Left State Councillor
- In office 21 February 1427 – 9 December 1430
- Preceded by: Yi Chik
- Succeeded by: Maeng Sa-sŏng

Right State Councillor
- In office 18 July 1426 – 21 February 1427
- Preceded by: Cho Yŏn
- Succeeded by: Maeng Sa-sŏng

Personal details
- Born: 1363
- Died: 1452 (aged 88–89)
- Spouse(s): Lady Ch'oe Lady Yang, of the Cheongju Yang clan
- Children: Lady Hwang; Hwang Ch'i-sin; Hwang Po-sin; Hwang Su-sin; Hwang Chik-sin; Lady Hwang;
- Parents: Hwang Kun-sŏ (father); Lady Kim, of the Yonggung Kim clan (mother);

Korean name
- Hangul: 황희
- Hanja: 黃喜
- RR: Hwang Hui
- MR: Hwang Hŭi

Art name
- Hangul: 방촌
- Hanja: 厖村
- RR: Bangchon
- MR: Pangch'on

Courtesy name
- Hangul: 구부
- Hanja: 懼夫
- RR: Gubu
- MR: Kubu

Posthumous name
- Hangul: 익성
- Hanja: 翼成
- RR: Ikseong
- MR: Iksŏng

Childhood name
- Hangul: 수로
- Hanja: 壽老
- RR: Suro
- MR: Suro

= Hwang Hŭi =

Joseon scholar-official (1363–1452)

Hwang Hŭi (1363–1452) was a politician of the Goryeo and Joseon dynasties, who came from the Jangsu Hwang clan and served as Chief State Councilor of the Joseon dynasty from 1431 to 1449.

== Biography ==
Hwang Hŭi was an official of Goryeo. He became an official of Joseon in 1394. Hwang Hŭi was once banished from Seoul because he advocated for Yangnyeong, the eldest prince of King Taejong, despite his bad behavior in 1418. After King Sejong the Great's enthronement, Hwang Hŭi got reappointed and held many ministerial posts. Hwang Hŭi was appointed as a prime minister in 1431 and served until 1449. He retired from the government after 18 years.

== Achievement ==
He distributed grain seeds for improving farming, and ordered each province to plant a lot of mulberry trees to enrich human life. In addition, the publication of 'economic land' was divided into '續 典' and '集', which allowed the contents to be duplicated, omitted or separated from the content and reality.

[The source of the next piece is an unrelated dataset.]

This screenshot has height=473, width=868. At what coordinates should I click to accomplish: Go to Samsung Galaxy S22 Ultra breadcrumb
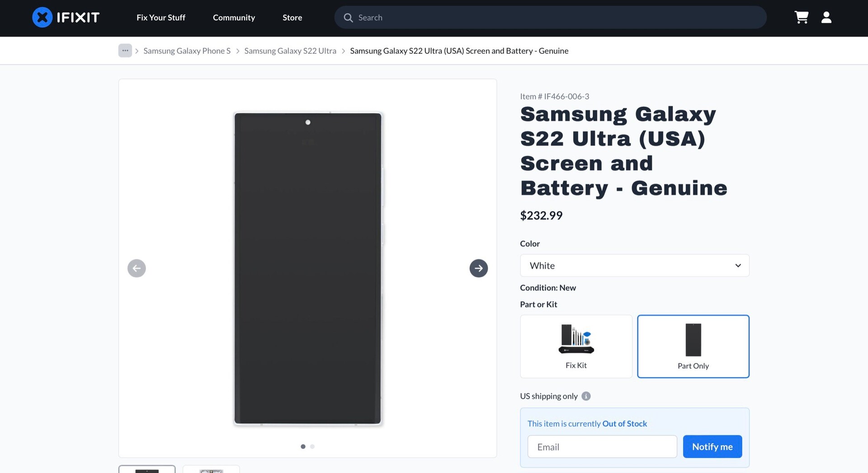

Meanwhile, a defense measure was taken to prevent the North's wildling and southern regions by paying attention to defense issues. And in an effort to obtain a wide range of good manners, the etiquette of Goryeo was revised and supplemented, taking into account the reality of the Ming and Joseon dynasties.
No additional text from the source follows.